Afraid you missed out? All that crypto talk left you behind? Don’t worry, the revolution has only just begun. The really exciting stuff is coming soon, if not here already. You are lucky: you are witnessing the total transformation of your digital life. And, if you are one of those who feel that the Internet has become a corporate takeover, then you are luckier still – the future is decentralized and peer-to-peer (P2P). Come along to the Leeds Digital Festival event on Blockchain to find out more.
Now, I could talk to you about price bubbles, ICO scams, money laundering…yes, that does all happen, but it’s so far removed from the original aim of the Cypherpunk movement.
Instead, consider an application of Bitcoin technology that is not obvious at all: land rights for some of the most vulnerable people on the planet such as the Rohingya. Their land rights could have already disappeared. How could Bitcoin have helped here? Well, the technology stack of Bitcoin includes Blockchain, and in turn provides us with Distributed Ledger Technology (DLT): an immutable ledger of transactions with no central third-party trusted notary. The state of the ledger is maintained by a community, secured using cryptography.
The idea is that the ledger can be added to, but not historically amended: there is always a record itemising who owns what and when. If at some point in time you lost your land rights through force, you can always show you did once own it, and in time you may be able to legally claim what was once yours. This is just one of the many projects you can read about: Blockchain Business Council to Help Secure Property Rights for World’s Poor.
If that doesn’t convince you, let me encourage you to consider ethical supply chains. People are becoming more aware of the products they buy, and whether they use child labour, fair trade, or sustainable sources, even ‘is this really what it says it is’. Current labelling will only provide so much information, but the social enterprise Provenance intends to revolutionise this with their ‘product digital history’, itself based on DLT, combined with mobile technology and smart tagging. The key here is that the blockchain is open, and can be explored and navigated. There are plenty of case studies from fashion to fishing to check out, showing how producers and end-consumers can be directly linked and informed about the full history of the product.

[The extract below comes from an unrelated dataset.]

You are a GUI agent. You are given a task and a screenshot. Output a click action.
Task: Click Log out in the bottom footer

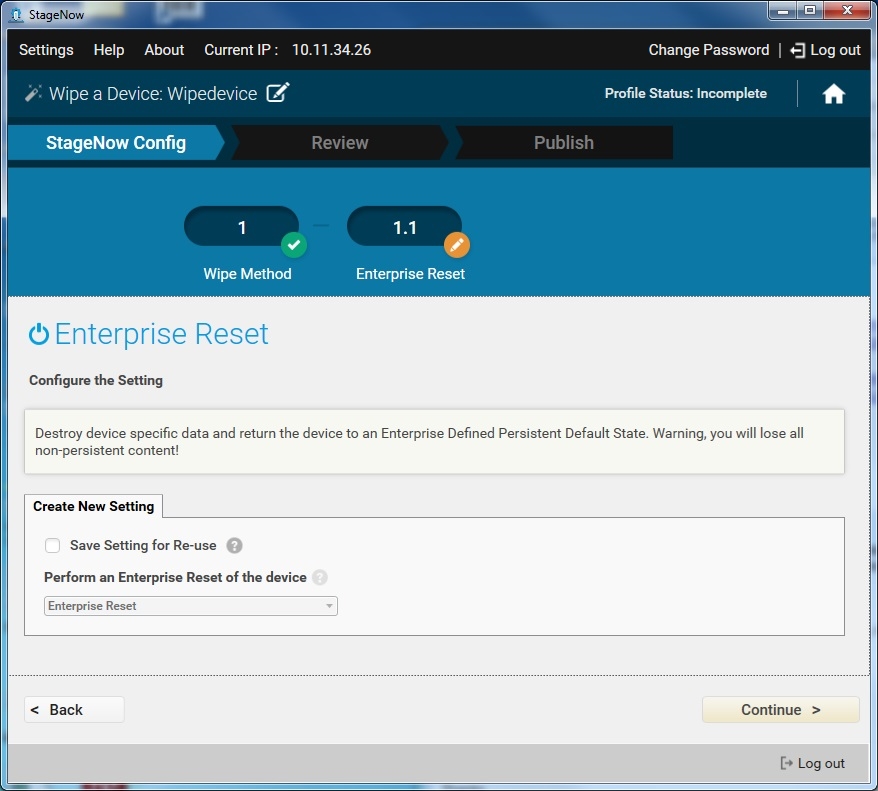point(812,763)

Wait, there’s more! Bitcoin is known as a digital currency first and foremost. Bitcoin’s original purpose is to provide a means of exchange of value, peer-to-peer. If you lived in Greece when the banks were closed, or India when the government recalled all cash, Bitcoin was used as a viable alternative. It is not issued by a central entity, such as a government, and the rules to issue the currency are well defined and supply is known in advance. Governments can still make rules about the use of cryptocurrencies, all the same, and any aspiring legal experts may want to read up about the forefront of regulation and follow some of the industry pioneers.

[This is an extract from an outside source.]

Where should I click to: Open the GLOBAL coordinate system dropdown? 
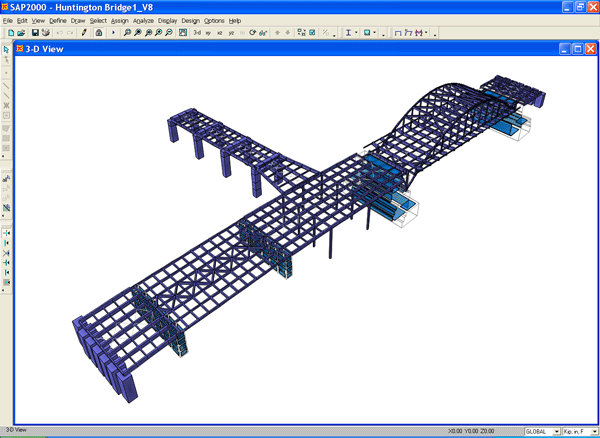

Outside of these ominous scenarios, do cryptocurrencies still have a role to play? With modern payment methods such as tap-to-pay, mobile transfers, and the revolutionary M-Pesa system, is there really any point inventing payments all over again? Surprisingly, even in the United States, this report highlights the level of ‘unbanked and underbanked’ at 25%. For many people, the current financial system is failing. The difference between conventional methods and cryptocurrencies is distributed versus a centralized trust. No one has to apply to use Bitcoin, and no one can be rejected. Bitcoin also offers ‘money without borders’, which has major implications for the remittance market. Fees can range from 8% to 24% using money transfer services, whereas cryptocurrency fees can be a fraction of this, and the transfer almost instantaneous. Similar to the internet removing high-cost barriers between consumers and producers, cryptocurrencies are stripping away fees during an exchange of value and improving the lives of the least well-off in our societies.
The news may have been recently dominated by those enormous crypto-gains (and losses) being made, but if you dig a little deeper there are plenty of philanthropic opportunities to get involved in as this new technology enters the mainstream. A chance to shape the future, and not just for coders, but anyone who can spot that missing application that no one really knew they needed until you invented it. The sheer pace of innovation is remarkable, as the new technology moves on to exotic-sounding Hashgraphs and Tangles, and then what happens when Quantum Computing becomes readily available? The Leeds Digital Festival can be your starting point.
Everyone feels like a newbie in cryptocurrencies: it changes every day.